┌──
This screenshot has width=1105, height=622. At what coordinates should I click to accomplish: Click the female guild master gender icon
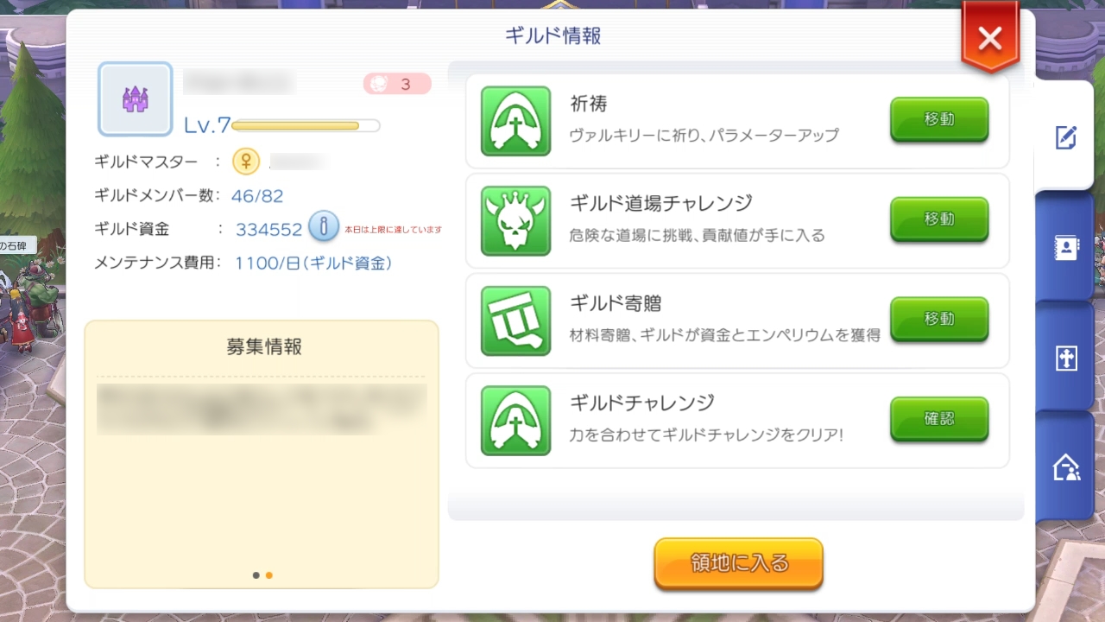246,161
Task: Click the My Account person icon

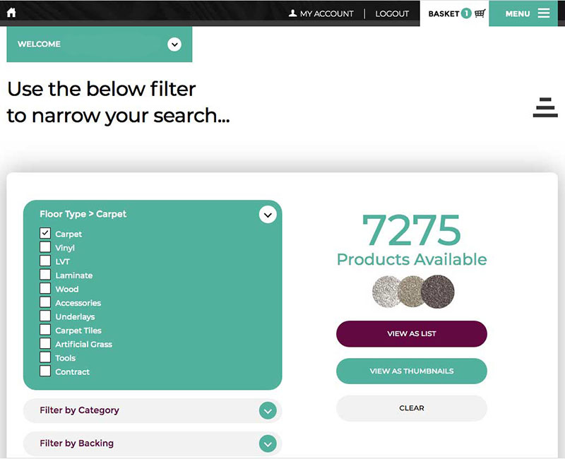Action: coord(293,13)
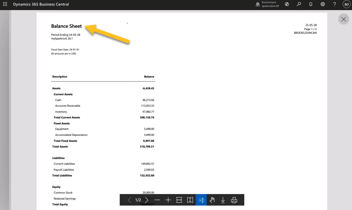Click the search magnifier icon
This screenshot has width=352, height=210.
point(299,4)
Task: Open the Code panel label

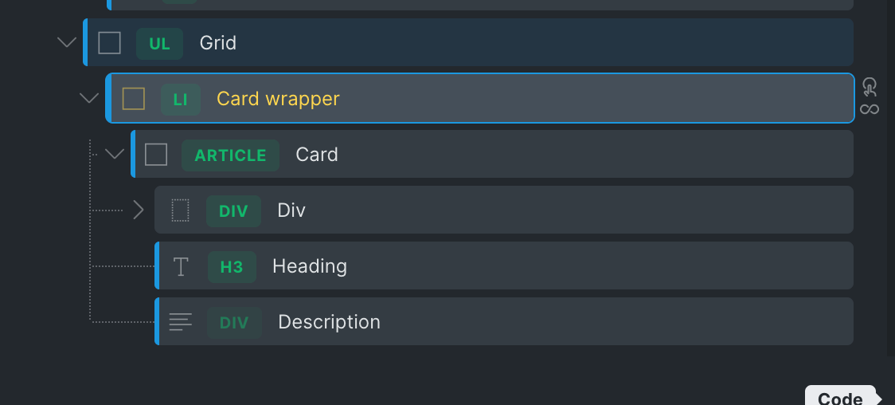Action: pos(840,397)

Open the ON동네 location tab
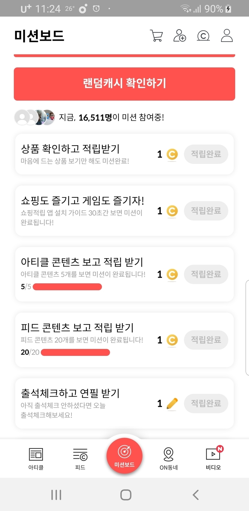169,458
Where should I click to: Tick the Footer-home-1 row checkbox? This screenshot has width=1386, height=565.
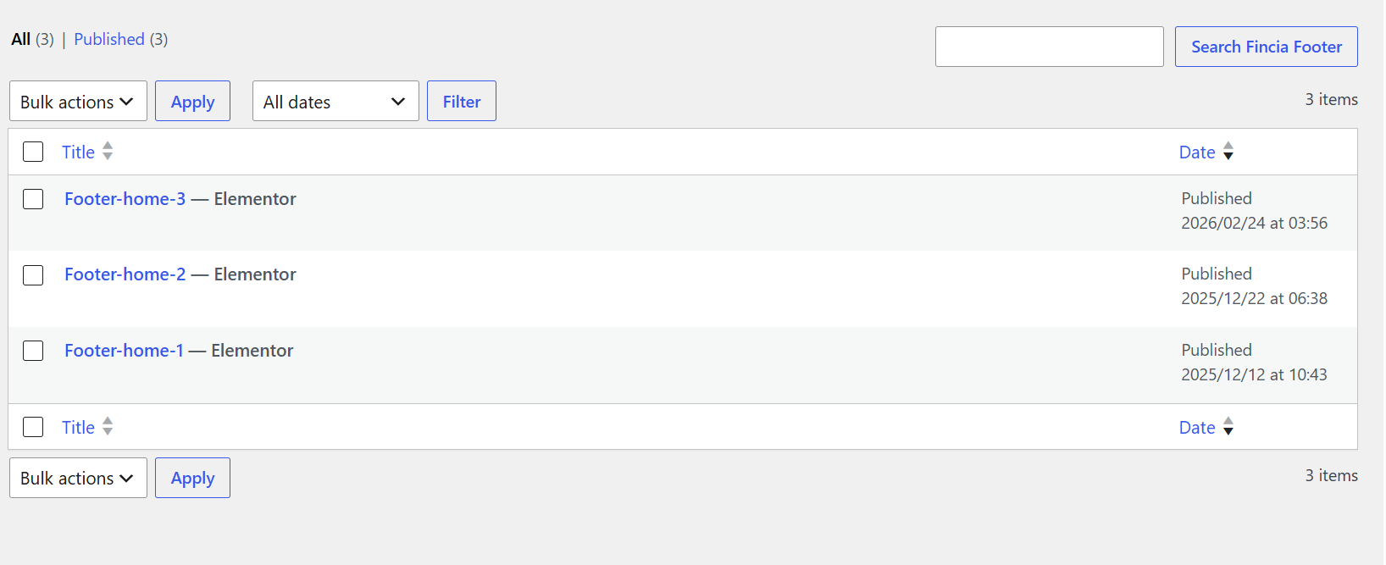pos(33,351)
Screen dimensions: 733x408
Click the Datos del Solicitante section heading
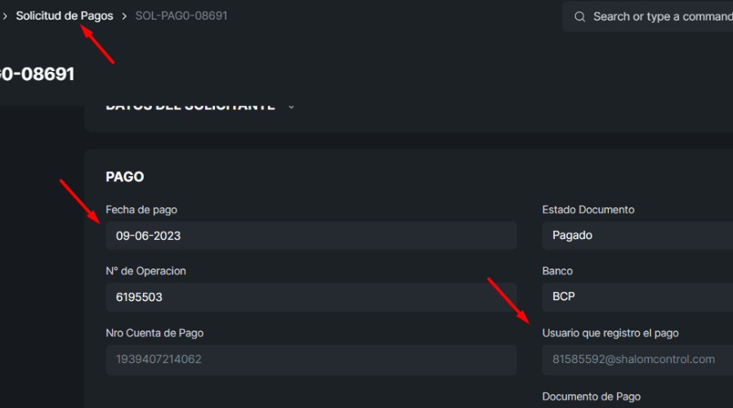(190, 107)
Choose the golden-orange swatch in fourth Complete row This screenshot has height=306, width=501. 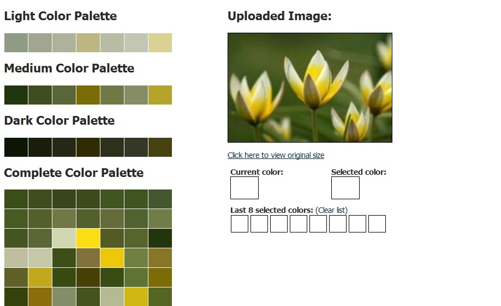click(112, 258)
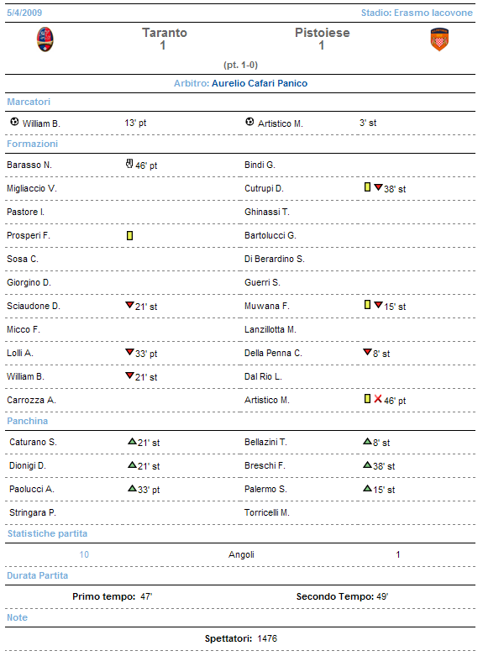Click Prosperi F.'s yellow card icon
The image size is (483, 656).
pyautogui.click(x=129, y=235)
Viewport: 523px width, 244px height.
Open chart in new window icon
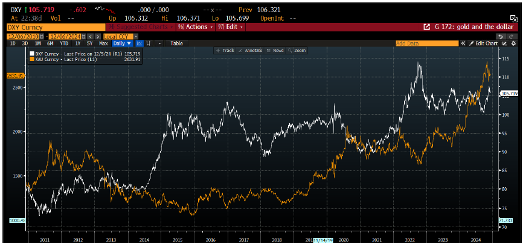(502, 43)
└──
Pictures excluded, copy the lines exactly from where the material starts to the line with "Screen dimensions: 733x408", inclusive.

WRITTEN SOLUTION:
This screenshot has width=1105, height=622. At what coordinates should I click to accomplish: Click the female guild master gender icon
246,161
Task: Click the My Account person icon

Action: coord(293,13)
Click the search magnifier icon
This screenshot has width=352, height=210.
point(299,4)
Task: Open the Code panel label

Action: pos(840,397)

Open the ON동네 location tab
169,458
Where should I click to: Tick the Footer-home-1 row checkbox? This screenshot has width=1386, height=565.
pos(33,351)
Screen dimensions: 733x408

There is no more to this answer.